__PROBLEM DETAILS__
Exact copy, pictures excluded: output the lines from the opening of the entries through the line bearing "You are a computer-use".

__Dataset excerpts__

────────────────────

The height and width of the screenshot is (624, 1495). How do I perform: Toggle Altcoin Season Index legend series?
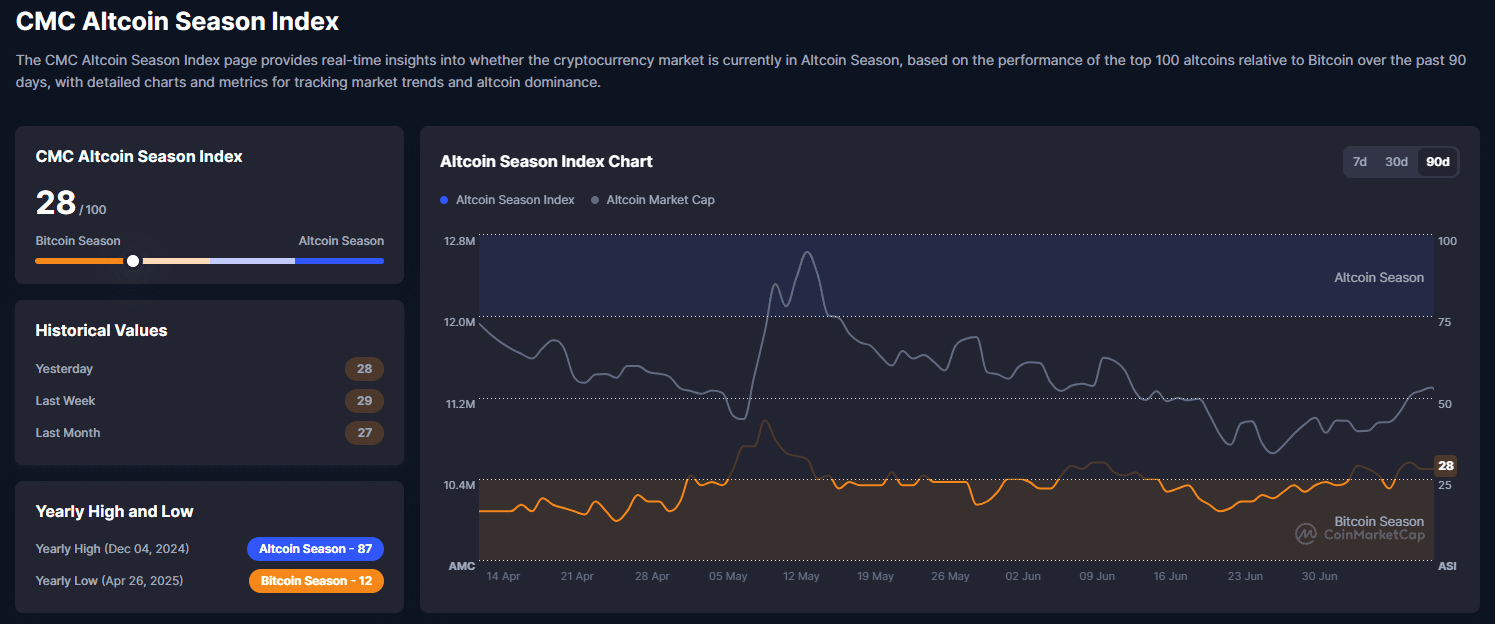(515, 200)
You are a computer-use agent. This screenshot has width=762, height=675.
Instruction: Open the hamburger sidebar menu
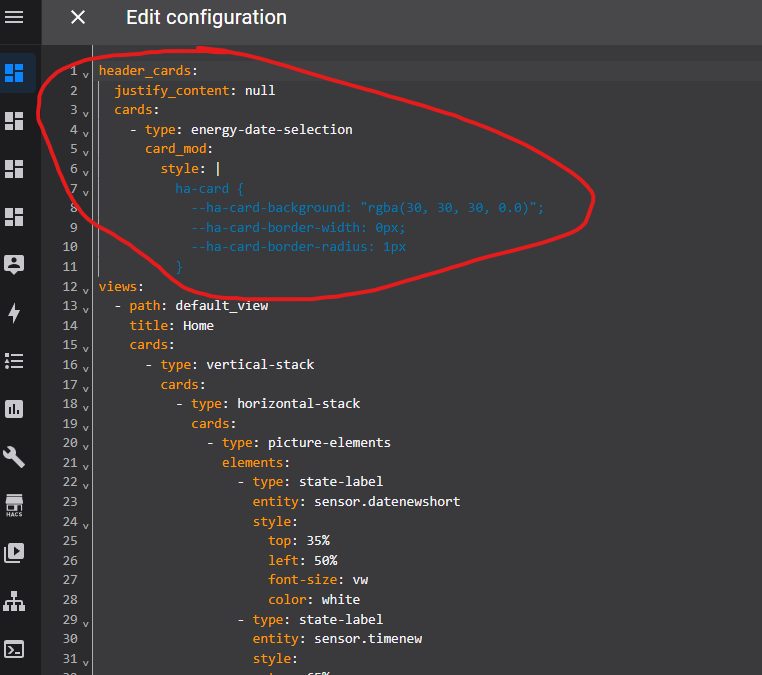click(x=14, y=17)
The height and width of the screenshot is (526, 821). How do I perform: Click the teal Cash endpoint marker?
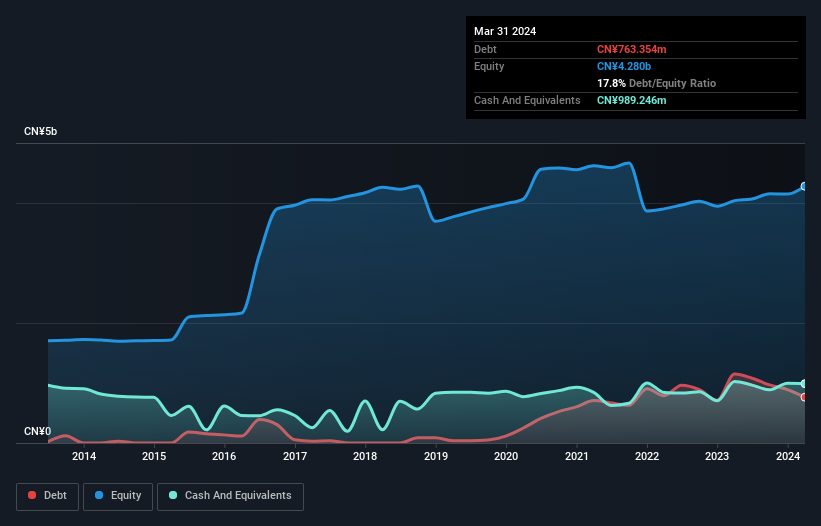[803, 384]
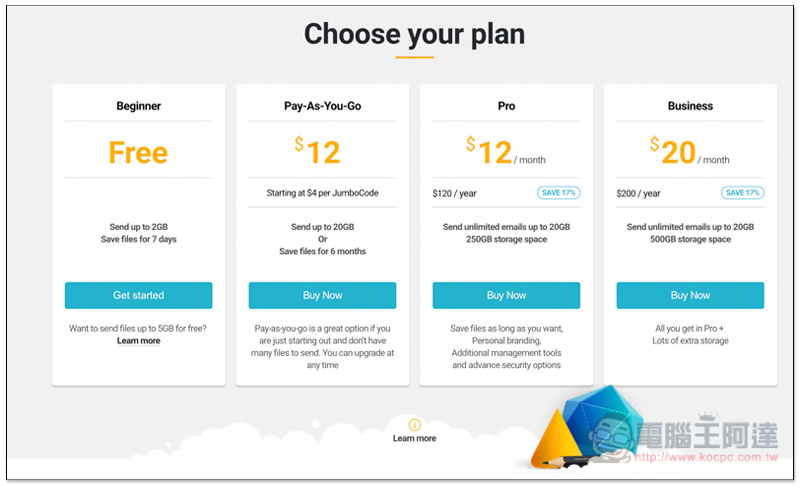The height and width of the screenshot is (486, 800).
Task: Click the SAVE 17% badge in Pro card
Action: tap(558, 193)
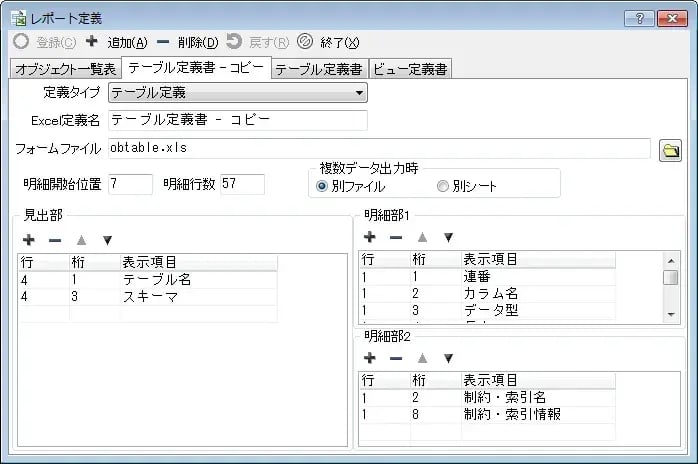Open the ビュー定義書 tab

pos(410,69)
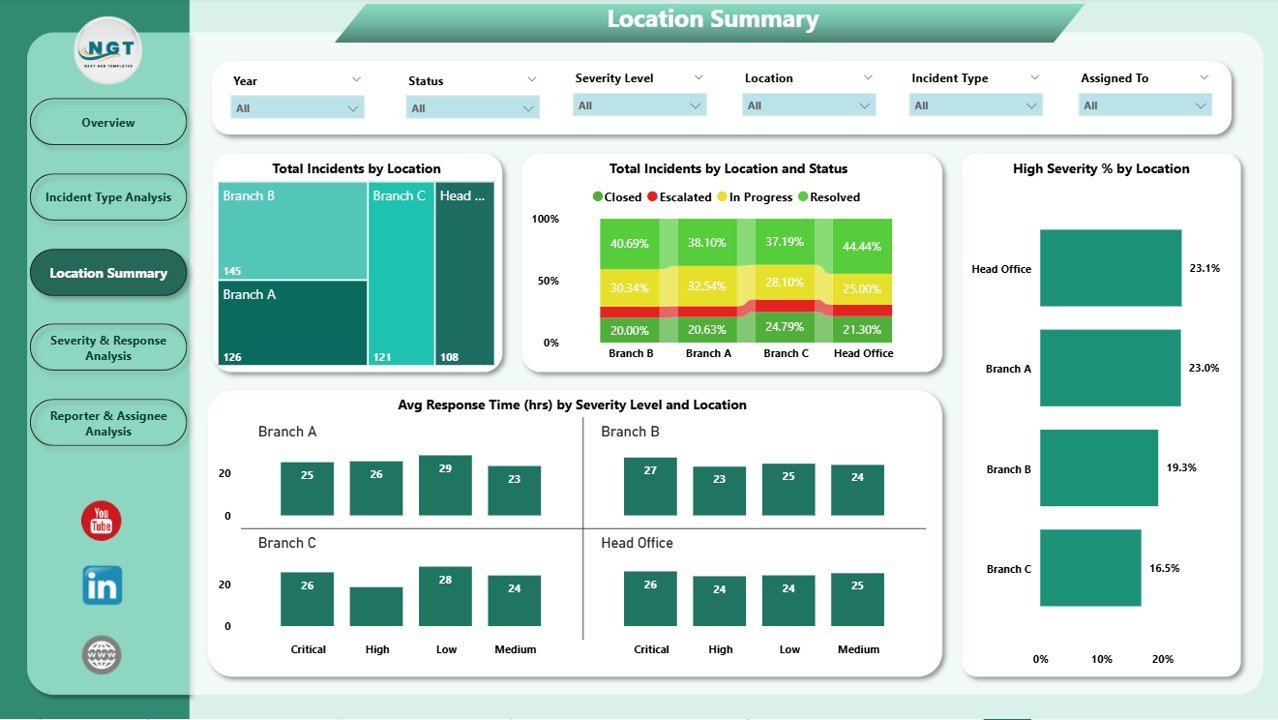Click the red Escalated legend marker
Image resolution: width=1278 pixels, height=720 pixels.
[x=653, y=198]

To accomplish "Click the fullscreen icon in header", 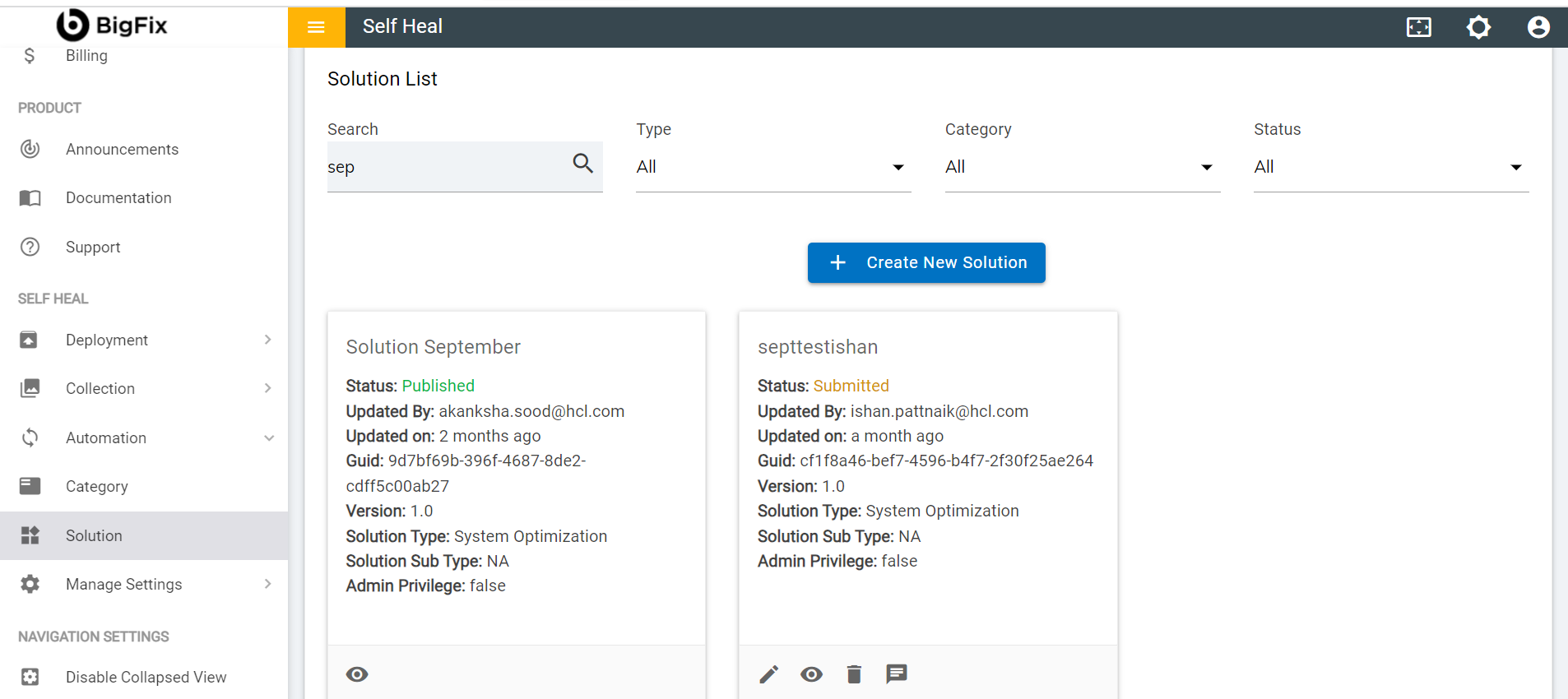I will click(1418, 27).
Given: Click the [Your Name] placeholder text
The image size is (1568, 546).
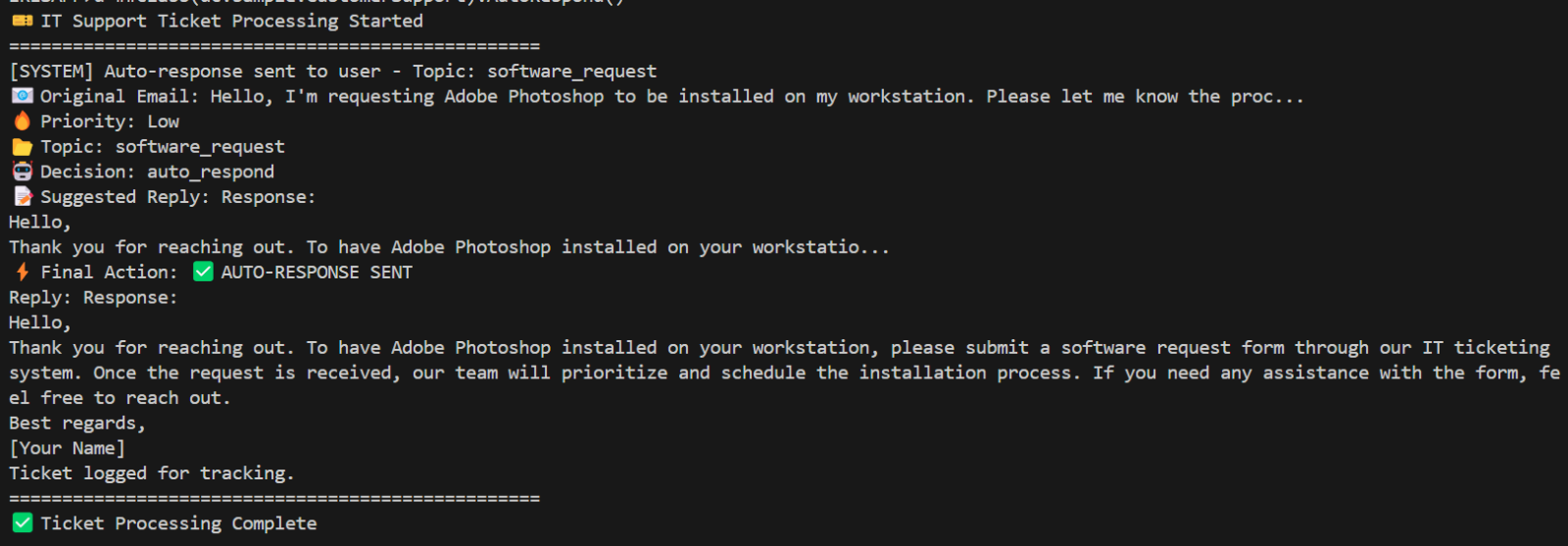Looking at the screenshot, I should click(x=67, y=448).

────────────────────

__TASK RESPONSE__
The height and width of the screenshot is (624, 1495). How do I perform: Toggle Altcoin Season Index legend series?
(515, 200)
You are a computer-use agent. This screenshot has width=762, height=675.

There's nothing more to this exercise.